Eu fui fazer uma matéria para o Caderno B, como eu era amigo deles, e chegando lá... E o Caderno B tinha o deadline... E o pessoal estava lá desde o meio-dia, tomando cana, Chico, Vinicius, Tom... Ficamos lá, e eu não bebo, e ficamos lá... E o Vinicius de Moraes era casado, naquela época, com uma argentina, Marquita, que era uma menina linda, novinha, tinha 22 anos, linda, linda... Uma morena linda, argentina...
E ficava o tempo todo abraçando a Marquita e beijando, e bebendo, e cantando... E o Tom no violão, e o Chico, e tal... E eu estou clicando, fiz três, quatro filmes, sei lá... E quando eu estava vendo o relógio, eu falei: “Ô Vinicius, pelo amor de Deus, ô Vinicius!... Eu já fiz até agora, operei aqui, acho que três, quatro filmes, sei lá, mas todos os cliques iguais!... E eu tenho que fazer uma coisa diferente!... O Caderno B... Eu vim aqui fazer uma matéria para o B, e o B é uma página gráfica, são duas páginas...”
De repente, naquele rompante (eu levei um susto!), Vinicius pegou o Chico e o Tom: “então vamos fazer uma foto diferente!”
De repente, no fundo da Carreta tinha uma mesa... Deita o Vinicius, o Tom e Chico... E o Vinicius, num “pau” arretado... Mas, tava num “pau”, cara, tava lá... E eu, nervoso, aquela coisa inusitada ali, como é que eu vou fazer?... Eu gritei para o Teixeirinha: “Teixeirinha, me traz uma coisa aí para eu subir, porra!”, e tal... Fiquei nervoso, como é que eu ia fazer a foto deles lá na mesa?... Aí o Teixeirinha trouxe um tamborete. Eu, na correria, naquele nervosismo, subi no desgraçado, nervoso, o tamborete, fiz um clique. Aí, caí eu, caiu o tamborete, caiu todo mundo... E eu só fiz esse fotograma, né?... Foi o que salvou...




E a máquina enguiçou, porque eu segurei a câmera, mas, com o tombo no chão, segurei na mão, e aí prendeu o obturador. E não bati mais nada, "deixa isso pra lá, não quero saber de foto, mais porra nenhuma"...
Voltei para o jornal nervoso. E o Alberto Ferreira, que foi um dos maiores editores do Brasil: “cadê a foto?”... Eu disse: “eu acho que eu fiz...”. Eu nunca disse que eu fiz... Não, vamos revelar primeiro...
Aí, tinha aquela foto belíssima... Aí, o Alberto Ferreira ampliou 30x40, saiu gritando pela redação, o Alberto Ferreira era uma figura maravilhosa... Aí, ele saiu com aquela foto.

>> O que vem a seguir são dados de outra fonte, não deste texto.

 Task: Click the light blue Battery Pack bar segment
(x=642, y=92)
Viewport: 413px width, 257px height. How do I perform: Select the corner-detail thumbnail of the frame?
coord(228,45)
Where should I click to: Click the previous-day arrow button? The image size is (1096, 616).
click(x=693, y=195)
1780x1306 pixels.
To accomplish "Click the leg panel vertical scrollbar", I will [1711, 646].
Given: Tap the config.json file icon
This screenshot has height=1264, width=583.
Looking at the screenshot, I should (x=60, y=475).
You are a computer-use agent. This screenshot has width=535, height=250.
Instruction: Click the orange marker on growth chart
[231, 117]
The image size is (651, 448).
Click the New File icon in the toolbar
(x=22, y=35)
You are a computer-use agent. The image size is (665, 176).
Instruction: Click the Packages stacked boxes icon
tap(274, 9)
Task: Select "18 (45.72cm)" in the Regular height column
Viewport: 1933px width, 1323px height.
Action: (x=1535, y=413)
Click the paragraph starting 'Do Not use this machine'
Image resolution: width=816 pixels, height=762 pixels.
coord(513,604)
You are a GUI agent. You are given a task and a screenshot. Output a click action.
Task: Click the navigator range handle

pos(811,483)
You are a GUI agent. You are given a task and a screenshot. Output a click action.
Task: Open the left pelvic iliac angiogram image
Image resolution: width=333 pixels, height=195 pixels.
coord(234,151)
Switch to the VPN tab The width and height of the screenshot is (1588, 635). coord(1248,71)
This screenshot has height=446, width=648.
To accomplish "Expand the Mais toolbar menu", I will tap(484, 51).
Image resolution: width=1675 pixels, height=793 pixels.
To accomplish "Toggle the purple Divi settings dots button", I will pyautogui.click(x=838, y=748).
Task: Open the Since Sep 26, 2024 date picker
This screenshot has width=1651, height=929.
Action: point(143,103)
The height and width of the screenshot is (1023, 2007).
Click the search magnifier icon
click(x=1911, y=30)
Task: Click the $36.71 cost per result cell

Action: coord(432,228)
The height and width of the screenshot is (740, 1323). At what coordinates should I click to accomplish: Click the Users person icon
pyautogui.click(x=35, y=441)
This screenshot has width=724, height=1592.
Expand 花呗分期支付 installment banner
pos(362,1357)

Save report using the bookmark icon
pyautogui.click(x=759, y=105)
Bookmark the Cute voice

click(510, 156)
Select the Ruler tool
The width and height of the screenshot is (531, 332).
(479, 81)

As outras para o Caderno B, e aquela para a primeira página.



Transcrição de fala de Evandro Teixeira no filme “Evandro Teixeira, instantâneos da realidade” (37’):


E essa foto ficou na História. É uma das fotos mais publicadas, aí na imprensa, e nos livros, e nos jornais do Brasil. Qualquer livro de História da Música Popular, ou do Chico, ou do Vinicios, ela é publicada, é requisitada, é mostrada...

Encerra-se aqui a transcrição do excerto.